Note di Regia di Angelo Germoglio
In Circo Equestre Sgueglia, scritto nel 1922 ma ambientato nel primo Novecento, Viviani descrive la vita di una comunità circense dove si susseguono eventi talora giocosi, talora drammatici.
In questa comunità si manifestano a turno tutti i sentimenti umani (invidia, gelosia, amori, passioni, sensualità, tradimenti), facendo quindi acquistare al testo una forza espressiva che scava profondamente nell’animo umano.
Il gruppo opera in una condizione di vita ai limiti della sopravvivenza tra la povertà economica e la miseria morale.

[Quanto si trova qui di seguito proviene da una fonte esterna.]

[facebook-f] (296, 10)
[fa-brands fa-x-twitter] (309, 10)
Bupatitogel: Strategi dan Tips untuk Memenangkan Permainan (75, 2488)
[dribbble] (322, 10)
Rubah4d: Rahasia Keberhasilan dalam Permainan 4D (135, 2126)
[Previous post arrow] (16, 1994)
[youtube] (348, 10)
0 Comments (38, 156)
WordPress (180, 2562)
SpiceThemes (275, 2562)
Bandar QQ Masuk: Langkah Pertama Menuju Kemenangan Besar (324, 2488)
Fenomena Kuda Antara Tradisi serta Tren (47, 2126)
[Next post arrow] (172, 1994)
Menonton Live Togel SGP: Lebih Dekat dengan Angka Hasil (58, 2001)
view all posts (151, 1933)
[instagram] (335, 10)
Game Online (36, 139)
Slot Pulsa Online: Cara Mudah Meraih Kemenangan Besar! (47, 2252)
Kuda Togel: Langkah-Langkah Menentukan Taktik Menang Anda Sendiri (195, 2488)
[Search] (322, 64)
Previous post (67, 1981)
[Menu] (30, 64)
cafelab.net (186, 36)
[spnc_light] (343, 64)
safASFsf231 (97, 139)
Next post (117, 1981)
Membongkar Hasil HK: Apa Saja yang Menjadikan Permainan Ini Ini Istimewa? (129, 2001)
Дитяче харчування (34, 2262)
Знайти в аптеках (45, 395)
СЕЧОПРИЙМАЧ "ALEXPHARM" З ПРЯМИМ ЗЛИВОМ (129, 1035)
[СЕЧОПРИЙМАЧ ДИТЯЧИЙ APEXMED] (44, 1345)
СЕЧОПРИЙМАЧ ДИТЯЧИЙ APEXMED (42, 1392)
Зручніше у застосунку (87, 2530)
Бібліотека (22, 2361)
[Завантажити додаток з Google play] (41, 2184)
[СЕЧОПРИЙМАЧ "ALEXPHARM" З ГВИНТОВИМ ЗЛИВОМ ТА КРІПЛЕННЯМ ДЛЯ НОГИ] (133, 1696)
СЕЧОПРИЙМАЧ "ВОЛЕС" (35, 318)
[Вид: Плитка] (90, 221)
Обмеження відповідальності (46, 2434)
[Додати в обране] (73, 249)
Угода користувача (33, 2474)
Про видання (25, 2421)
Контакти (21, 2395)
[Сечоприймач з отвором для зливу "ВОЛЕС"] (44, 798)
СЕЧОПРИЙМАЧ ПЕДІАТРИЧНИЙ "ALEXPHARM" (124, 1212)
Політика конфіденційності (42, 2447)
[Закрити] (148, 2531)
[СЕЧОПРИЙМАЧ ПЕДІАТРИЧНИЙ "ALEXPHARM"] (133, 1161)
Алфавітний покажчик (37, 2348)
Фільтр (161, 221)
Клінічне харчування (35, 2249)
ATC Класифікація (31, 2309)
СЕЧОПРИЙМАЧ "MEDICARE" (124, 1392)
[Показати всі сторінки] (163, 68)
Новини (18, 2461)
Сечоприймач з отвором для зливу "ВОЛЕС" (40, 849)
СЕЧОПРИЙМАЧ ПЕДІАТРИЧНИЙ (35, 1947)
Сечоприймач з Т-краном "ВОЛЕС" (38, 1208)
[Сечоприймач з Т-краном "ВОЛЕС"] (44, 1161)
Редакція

Il lavoro è pane quotidiano e talvolta a malincuore e con le ossa rotte bisogna affrontarlo per esigenza di vita.
La commedia dramma evidenzia spesso la magra finzione dei personaggi costretti ad essere maschere, clown, giocolieri, attori di un mondo che trapela talvolta profonda tristezza umana.
Il verbo vivianeo è in questo lavoro feroce e dolce, passionale e freddo, dove il riso si alterna al pianto, come la realtà della vita, come il teatro che dissimula la vita, “Abbiamo un teatro dentro ed un altro fuori” urla don Ciccio ai suoi compagni.
Ma i personaggi vivianei sono vivi e autentici, quelli che non si perdono reagiscono al triste destino, si difendono con il lavoro, l’amore e l’onestà, strumenti che li portano a resistere nonostante le avversità.
Solo i puri e le anime belle possono tornare a rivivere la dimensione del circo, il posto dei sogni e delle speranze di vita.
“Nuie simme dduie pizzeche ‘e povere, ca nu sciuscio ce sperde”. Ancora una volta si assurge alla grande drammaturgia di Raffaele Viviani.